** ABOUT THIS TASK **
Retype every line from the one containing "Where should I" through the last line of the records below, both included; leave out the pictures.

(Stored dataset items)
__________________________________________________
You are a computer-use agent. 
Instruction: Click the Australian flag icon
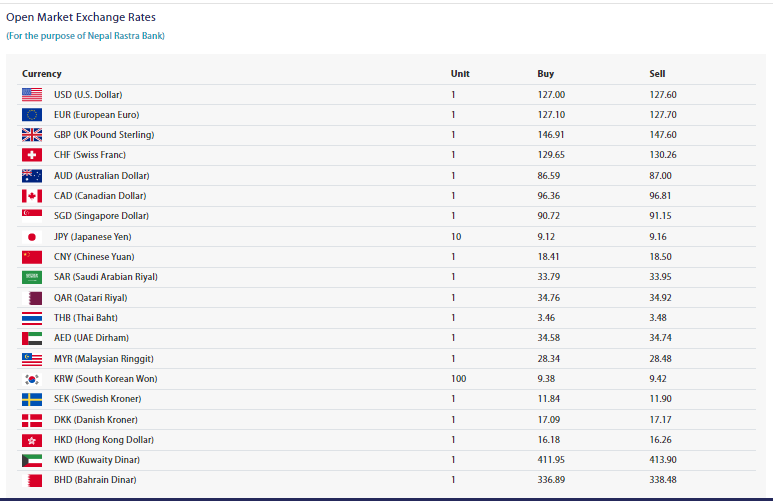pyautogui.click(x=32, y=175)
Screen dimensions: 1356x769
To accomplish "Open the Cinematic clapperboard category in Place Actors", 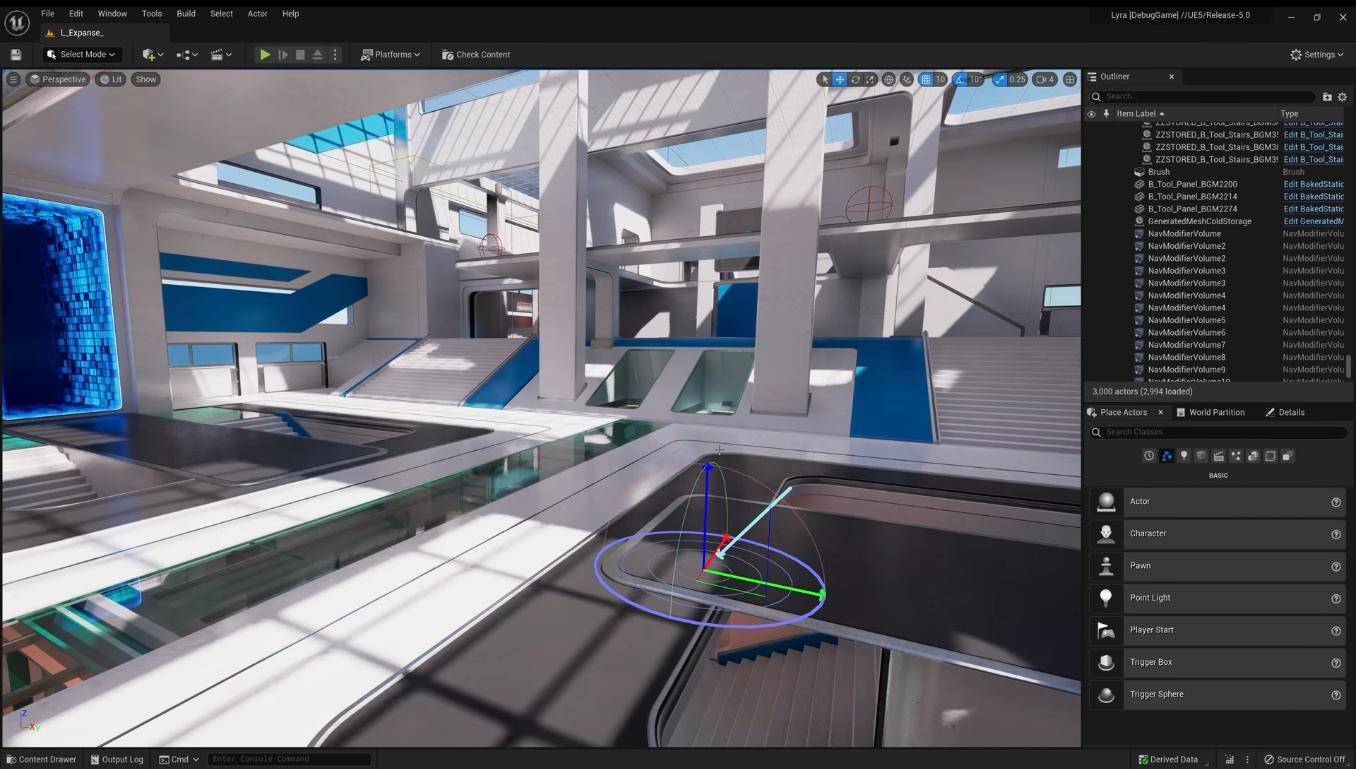I will [1219, 456].
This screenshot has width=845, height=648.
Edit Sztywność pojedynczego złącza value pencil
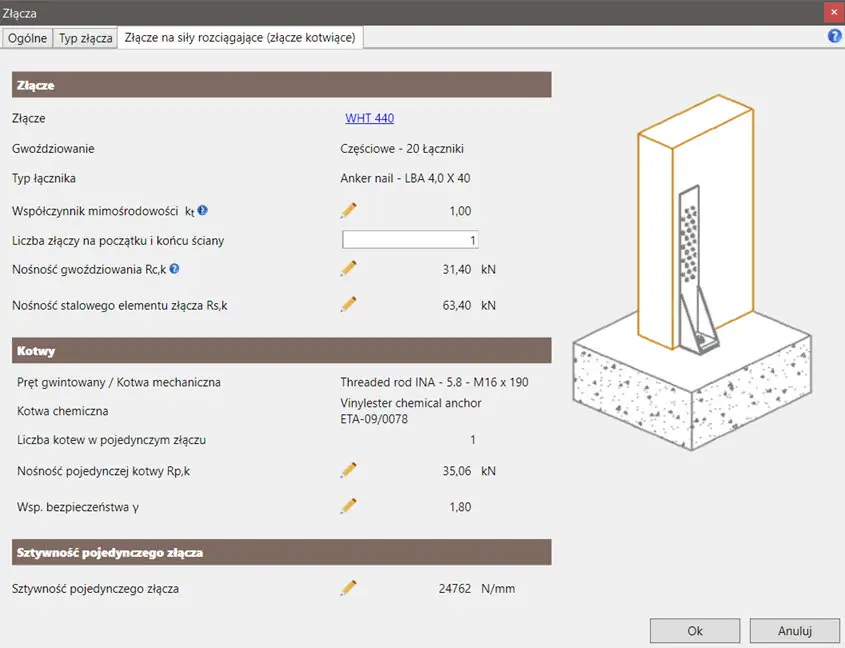(x=348, y=588)
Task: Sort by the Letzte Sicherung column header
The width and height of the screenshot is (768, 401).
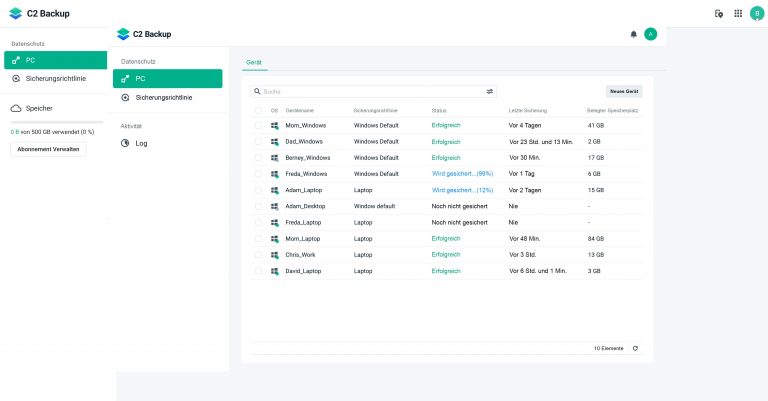Action: [528, 110]
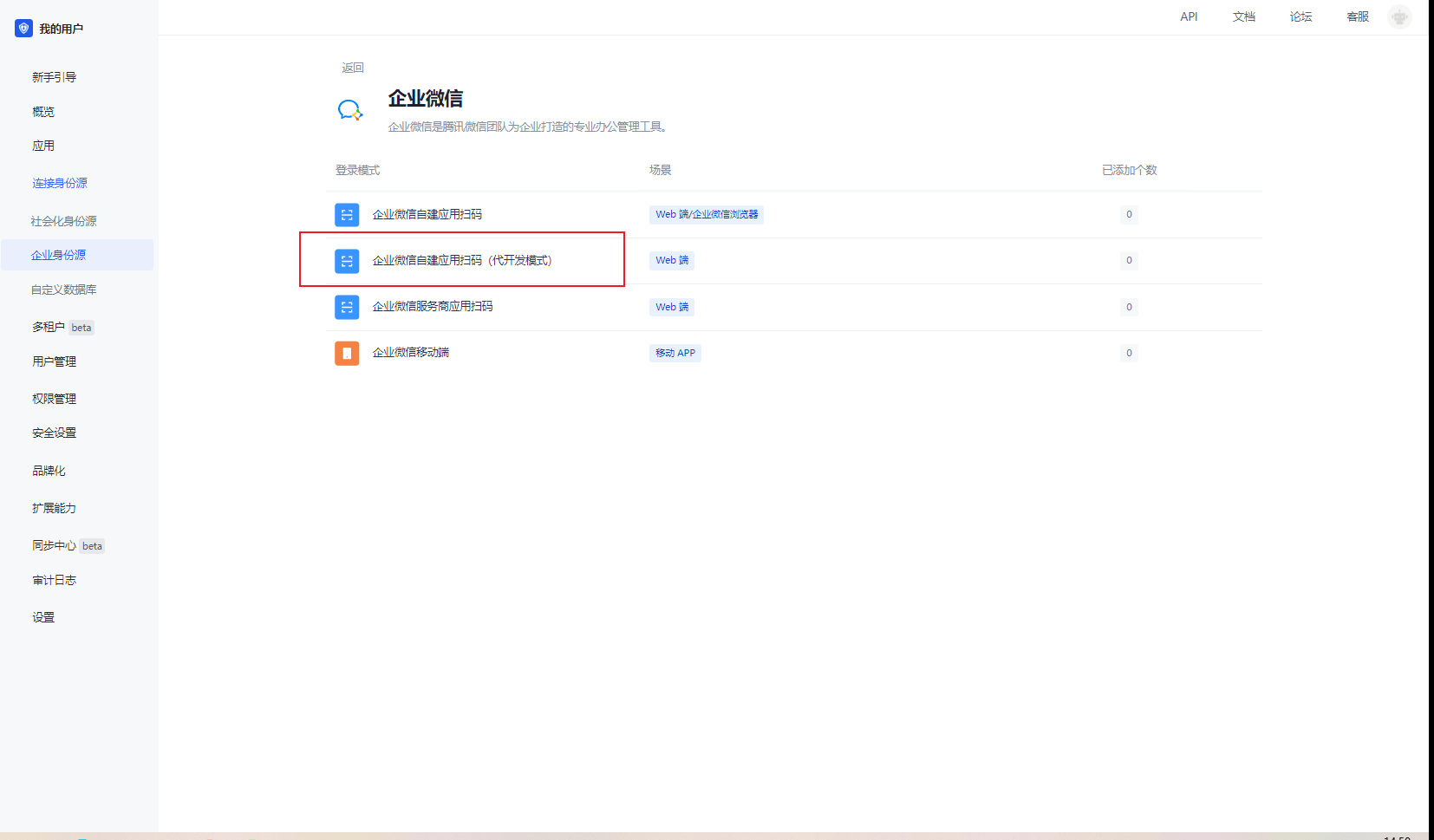Go back using the 返回 link
The image size is (1434, 840).
coord(353,68)
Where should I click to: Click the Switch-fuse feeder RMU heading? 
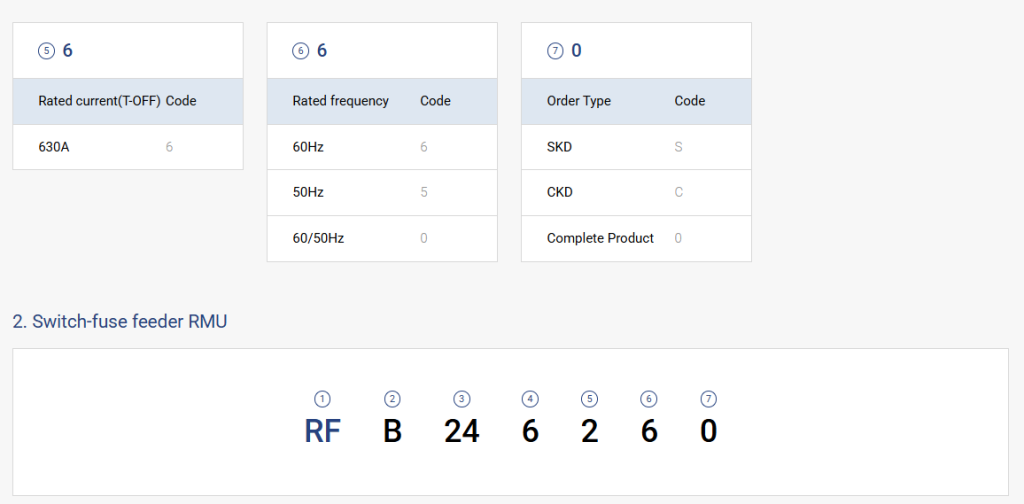[x=120, y=321]
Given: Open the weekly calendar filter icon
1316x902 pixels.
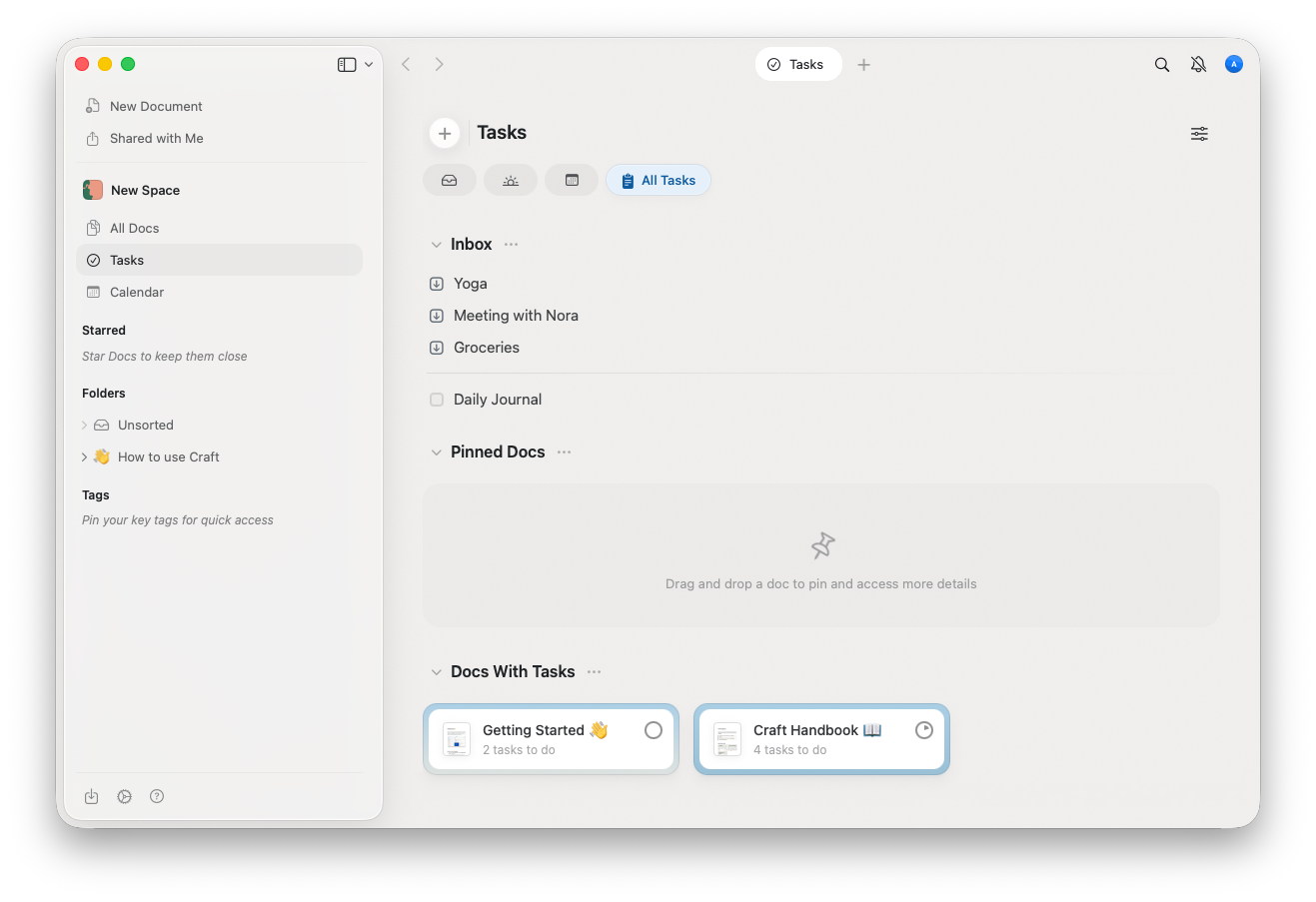Looking at the screenshot, I should coord(571,180).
__________________________________________________
** TASK RESULT **
Where should I click to: Click the Switch-fuse feeder RMU heading? 
[x=120, y=321]
Given: Open the weekly calendar filter icon
1316x902 pixels.
Looking at the screenshot, I should coord(571,180).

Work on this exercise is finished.